WORK TO DO -
Copy the lines of the listing below verbatim, from the line containing "Given: Click the remove (minus) circle icon" through the line containing "will click(167, 14).", inclusive.

Listing for finding displayed items -
+ + + + + + +
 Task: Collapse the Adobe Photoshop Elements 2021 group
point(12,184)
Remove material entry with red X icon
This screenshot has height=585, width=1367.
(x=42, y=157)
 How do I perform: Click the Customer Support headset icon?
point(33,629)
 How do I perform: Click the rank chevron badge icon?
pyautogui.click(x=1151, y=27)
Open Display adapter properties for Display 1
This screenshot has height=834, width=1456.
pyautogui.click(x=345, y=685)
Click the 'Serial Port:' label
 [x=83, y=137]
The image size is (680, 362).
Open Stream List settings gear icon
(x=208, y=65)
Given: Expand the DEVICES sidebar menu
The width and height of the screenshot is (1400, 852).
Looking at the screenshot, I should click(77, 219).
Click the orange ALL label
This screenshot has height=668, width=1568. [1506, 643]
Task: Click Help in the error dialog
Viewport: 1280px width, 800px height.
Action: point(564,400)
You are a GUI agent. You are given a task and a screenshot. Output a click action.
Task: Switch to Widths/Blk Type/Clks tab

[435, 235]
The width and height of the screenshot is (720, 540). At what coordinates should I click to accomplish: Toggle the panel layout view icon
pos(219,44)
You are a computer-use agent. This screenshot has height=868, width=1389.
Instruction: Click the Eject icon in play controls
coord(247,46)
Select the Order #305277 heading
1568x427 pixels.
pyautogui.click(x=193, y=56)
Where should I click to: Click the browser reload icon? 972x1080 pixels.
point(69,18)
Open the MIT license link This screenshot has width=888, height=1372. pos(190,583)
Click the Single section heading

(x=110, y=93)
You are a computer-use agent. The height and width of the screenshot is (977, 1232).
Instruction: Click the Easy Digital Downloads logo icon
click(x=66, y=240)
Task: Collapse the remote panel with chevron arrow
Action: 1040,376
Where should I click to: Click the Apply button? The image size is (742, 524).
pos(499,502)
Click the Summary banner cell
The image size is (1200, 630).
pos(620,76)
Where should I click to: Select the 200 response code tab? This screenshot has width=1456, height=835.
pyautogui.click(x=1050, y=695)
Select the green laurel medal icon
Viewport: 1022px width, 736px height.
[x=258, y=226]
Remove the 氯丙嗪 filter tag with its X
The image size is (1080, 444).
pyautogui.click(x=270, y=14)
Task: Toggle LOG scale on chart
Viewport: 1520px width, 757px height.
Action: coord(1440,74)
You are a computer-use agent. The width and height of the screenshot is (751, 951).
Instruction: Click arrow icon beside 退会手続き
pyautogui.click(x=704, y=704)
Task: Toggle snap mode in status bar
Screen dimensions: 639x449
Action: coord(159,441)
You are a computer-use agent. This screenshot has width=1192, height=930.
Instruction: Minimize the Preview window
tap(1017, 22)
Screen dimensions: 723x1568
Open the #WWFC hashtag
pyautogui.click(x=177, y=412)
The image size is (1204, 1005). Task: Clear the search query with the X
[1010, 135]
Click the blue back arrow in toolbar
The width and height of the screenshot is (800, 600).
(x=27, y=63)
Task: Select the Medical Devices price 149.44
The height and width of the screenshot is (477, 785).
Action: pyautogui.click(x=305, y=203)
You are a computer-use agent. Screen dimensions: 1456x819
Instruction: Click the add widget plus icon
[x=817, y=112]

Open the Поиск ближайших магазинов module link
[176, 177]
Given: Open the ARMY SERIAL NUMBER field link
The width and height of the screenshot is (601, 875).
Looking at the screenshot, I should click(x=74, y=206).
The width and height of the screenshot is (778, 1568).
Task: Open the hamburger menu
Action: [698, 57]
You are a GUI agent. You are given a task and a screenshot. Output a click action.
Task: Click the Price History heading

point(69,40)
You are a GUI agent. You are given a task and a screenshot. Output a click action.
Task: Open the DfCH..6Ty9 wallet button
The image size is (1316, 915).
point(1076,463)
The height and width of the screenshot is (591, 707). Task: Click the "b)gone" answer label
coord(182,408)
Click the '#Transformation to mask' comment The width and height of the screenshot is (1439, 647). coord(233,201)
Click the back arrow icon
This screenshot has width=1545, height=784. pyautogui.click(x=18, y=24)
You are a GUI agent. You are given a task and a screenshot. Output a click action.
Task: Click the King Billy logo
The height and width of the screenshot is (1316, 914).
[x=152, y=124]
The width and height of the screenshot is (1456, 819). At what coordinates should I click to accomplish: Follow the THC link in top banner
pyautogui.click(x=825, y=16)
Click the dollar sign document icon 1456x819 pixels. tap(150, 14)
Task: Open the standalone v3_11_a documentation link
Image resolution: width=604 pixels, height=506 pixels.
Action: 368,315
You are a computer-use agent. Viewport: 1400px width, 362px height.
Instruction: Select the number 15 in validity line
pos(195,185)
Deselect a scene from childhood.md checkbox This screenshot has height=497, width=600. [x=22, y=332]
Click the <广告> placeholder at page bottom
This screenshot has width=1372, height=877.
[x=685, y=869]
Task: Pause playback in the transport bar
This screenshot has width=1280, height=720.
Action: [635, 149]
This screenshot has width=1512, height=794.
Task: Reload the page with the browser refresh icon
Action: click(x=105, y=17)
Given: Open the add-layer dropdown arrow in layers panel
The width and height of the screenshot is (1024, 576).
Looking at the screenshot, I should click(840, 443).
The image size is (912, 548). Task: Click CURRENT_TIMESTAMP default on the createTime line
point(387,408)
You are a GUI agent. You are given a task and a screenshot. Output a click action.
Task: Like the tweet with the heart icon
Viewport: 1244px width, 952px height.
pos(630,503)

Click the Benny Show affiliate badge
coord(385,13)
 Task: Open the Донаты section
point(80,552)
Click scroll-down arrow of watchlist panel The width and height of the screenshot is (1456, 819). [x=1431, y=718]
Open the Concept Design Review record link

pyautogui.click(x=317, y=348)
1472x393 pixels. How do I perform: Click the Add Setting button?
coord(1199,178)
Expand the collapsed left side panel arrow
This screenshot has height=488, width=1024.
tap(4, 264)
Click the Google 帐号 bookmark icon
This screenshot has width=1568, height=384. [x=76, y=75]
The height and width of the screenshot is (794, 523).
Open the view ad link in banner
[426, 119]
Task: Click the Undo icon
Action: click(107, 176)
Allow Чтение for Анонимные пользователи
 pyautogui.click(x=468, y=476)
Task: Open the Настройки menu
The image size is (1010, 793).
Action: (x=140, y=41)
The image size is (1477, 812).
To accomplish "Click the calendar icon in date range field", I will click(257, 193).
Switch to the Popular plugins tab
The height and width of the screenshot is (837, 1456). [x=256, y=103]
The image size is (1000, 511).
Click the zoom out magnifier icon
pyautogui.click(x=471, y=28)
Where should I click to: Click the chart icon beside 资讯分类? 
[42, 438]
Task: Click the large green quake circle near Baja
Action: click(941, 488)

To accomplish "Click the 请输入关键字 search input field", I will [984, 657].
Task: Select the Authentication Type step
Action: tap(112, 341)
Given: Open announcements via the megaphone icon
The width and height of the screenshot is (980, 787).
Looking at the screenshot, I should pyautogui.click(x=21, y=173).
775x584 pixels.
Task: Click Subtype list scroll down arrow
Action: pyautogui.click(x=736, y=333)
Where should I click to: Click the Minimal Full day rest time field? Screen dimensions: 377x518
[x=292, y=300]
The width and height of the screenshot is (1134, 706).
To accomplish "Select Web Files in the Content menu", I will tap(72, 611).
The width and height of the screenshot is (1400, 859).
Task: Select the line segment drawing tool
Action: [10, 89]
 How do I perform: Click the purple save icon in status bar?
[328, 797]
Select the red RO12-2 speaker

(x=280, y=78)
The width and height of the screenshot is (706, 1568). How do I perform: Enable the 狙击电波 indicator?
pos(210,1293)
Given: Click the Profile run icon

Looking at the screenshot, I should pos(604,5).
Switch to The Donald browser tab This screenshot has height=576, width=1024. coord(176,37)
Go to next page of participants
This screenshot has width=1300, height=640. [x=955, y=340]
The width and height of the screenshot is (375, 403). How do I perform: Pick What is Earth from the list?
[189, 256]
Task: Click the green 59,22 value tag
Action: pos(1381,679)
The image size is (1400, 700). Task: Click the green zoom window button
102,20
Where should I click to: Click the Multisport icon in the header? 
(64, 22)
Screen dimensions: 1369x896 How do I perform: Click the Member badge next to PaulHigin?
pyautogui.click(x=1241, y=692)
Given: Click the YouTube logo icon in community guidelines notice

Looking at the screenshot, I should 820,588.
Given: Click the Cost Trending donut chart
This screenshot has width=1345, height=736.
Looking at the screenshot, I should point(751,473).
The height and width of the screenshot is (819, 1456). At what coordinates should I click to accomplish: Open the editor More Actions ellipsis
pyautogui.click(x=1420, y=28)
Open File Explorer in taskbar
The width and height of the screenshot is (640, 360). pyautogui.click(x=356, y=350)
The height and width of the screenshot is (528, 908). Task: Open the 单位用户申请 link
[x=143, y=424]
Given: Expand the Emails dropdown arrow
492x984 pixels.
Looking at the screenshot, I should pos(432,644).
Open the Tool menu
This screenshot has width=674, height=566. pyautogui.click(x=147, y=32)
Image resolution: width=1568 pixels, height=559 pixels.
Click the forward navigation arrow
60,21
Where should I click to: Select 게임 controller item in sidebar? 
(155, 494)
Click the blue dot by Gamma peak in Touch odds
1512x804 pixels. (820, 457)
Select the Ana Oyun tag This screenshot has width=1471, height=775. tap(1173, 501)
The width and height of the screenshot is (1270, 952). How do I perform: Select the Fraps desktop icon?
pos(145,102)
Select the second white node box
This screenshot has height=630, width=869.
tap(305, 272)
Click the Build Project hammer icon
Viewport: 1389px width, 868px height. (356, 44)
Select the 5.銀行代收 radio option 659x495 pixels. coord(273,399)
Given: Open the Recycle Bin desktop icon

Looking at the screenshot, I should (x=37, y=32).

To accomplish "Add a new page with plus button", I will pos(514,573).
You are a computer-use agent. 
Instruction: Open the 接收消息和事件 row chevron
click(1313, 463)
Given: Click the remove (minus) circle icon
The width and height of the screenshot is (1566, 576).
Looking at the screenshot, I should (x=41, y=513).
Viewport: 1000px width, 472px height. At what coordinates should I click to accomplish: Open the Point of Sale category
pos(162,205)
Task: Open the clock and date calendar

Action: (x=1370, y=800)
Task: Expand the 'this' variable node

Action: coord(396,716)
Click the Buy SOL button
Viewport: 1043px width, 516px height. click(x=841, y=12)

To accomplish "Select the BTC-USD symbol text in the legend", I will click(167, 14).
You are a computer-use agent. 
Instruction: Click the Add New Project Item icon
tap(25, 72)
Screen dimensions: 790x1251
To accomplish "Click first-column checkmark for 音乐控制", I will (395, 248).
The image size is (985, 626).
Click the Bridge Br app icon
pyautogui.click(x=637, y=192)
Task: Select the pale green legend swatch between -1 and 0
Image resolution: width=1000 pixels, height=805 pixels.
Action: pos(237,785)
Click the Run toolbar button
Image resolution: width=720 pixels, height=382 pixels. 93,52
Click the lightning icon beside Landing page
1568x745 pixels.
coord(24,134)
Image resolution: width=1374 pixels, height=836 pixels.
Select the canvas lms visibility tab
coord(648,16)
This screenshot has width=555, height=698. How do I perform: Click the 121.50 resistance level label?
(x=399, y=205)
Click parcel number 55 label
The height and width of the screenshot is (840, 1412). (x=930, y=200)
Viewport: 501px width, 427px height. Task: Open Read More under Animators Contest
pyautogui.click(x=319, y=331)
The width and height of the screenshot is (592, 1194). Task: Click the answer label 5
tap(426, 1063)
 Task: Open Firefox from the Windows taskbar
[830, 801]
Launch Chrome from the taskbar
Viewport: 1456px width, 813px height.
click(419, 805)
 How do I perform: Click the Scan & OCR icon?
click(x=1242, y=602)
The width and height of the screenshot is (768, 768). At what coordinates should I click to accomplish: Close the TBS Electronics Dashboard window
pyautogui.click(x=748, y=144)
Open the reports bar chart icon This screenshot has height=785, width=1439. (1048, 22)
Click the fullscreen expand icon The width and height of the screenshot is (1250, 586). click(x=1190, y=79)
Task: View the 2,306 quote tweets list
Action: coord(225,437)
+ + + + + + +
OUTPUT FOR THIS EXERCISE -
Given: Click the remove (minus) circle icon
The width and height of the screenshot is (1566, 576).
Looking at the screenshot, I should (x=41, y=513).
Viewport: 1000px width, 472px height. At what coordinates should I click to accomplish: Open the Point of Sale category
pos(162,205)
Task: Open the clock and date calendar

Action: (x=1370, y=800)
Task: Expand the 'this' variable node

Action: coord(396,716)
Click the Buy SOL button
Viewport: 1043px width, 516px height. click(x=841, y=12)

To accomplish "Select the BTC-USD symbol text in the legend", I will click(167, 14).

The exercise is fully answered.